Bürgerkrieg in Mosambik: „Sie haben Palma getötet“

Mosambiks Armee erobert die Stadt Palma von islamistischen Rebellen zurück. Zehntausende Menschen leben dort nun ohne Schutz.

Bild von gestrandeten Flüchtlingen in Pemba

Sicherer Hafen? Flüchtlinge aus Palma, gelandet in Pemba, das sich 200 Kilometer südlich befindet Foto: reuters

BERLIN taz | Ausgebrannte, leergeplünderte Gebäude. Eine Leiche auf der Straße, die hastig mit einer Plane bedeckt wird, als die Kamera sich nähert. Die Bilder von Mosambiks Staatsfernsehen am Montag aus der Stadt Palma nach der Rückeroberung durch die Armee lassen nur erahnen, was sich in den zehn Tagen seit dem Einmarsch der islamistischen Rebellen am 24. März abspielte.

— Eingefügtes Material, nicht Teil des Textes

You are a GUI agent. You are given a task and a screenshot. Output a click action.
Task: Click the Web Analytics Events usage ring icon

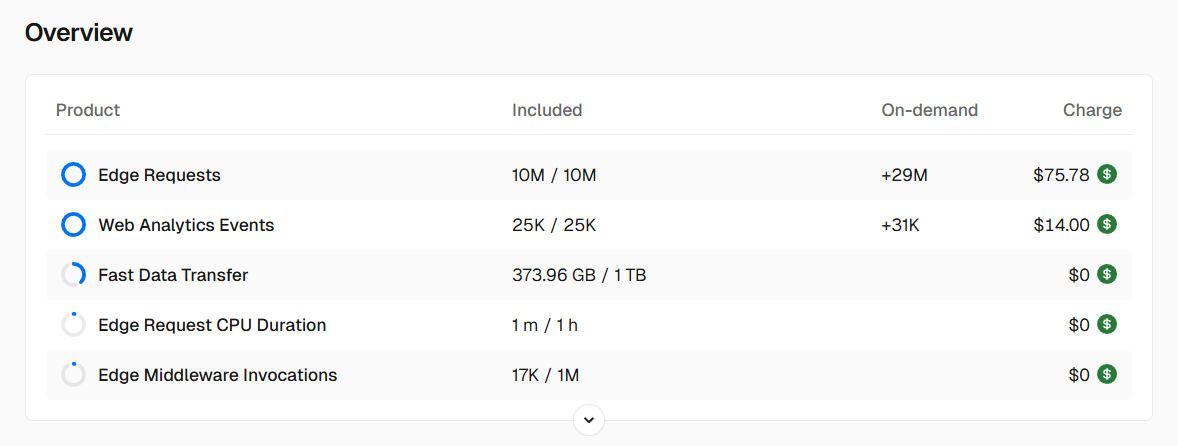coord(73,225)
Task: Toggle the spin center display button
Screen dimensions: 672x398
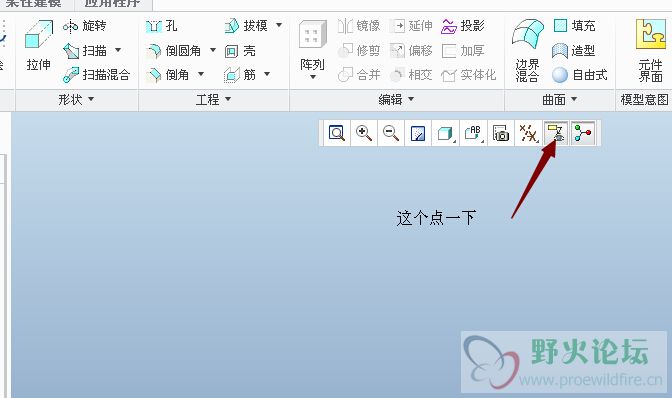Action: (x=583, y=133)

Von vielen der über 110.000 Menschen, die nach UN-Angaben vorher in Palma lebten – bis zu 75.000 Einwohner, rund 40.000 Binnenflüchtlinge –, fehlt jede Spur. Bis zum 1. April waren nach einer Übersicht der humanitären UN-Koordinationsstelle OCHA 9.158 Menschen aus Palma, die Hälfte davon Kinder, in benachbarten Distrikten von Nothilfeorganisationen registriert, meist sehr geschwächt.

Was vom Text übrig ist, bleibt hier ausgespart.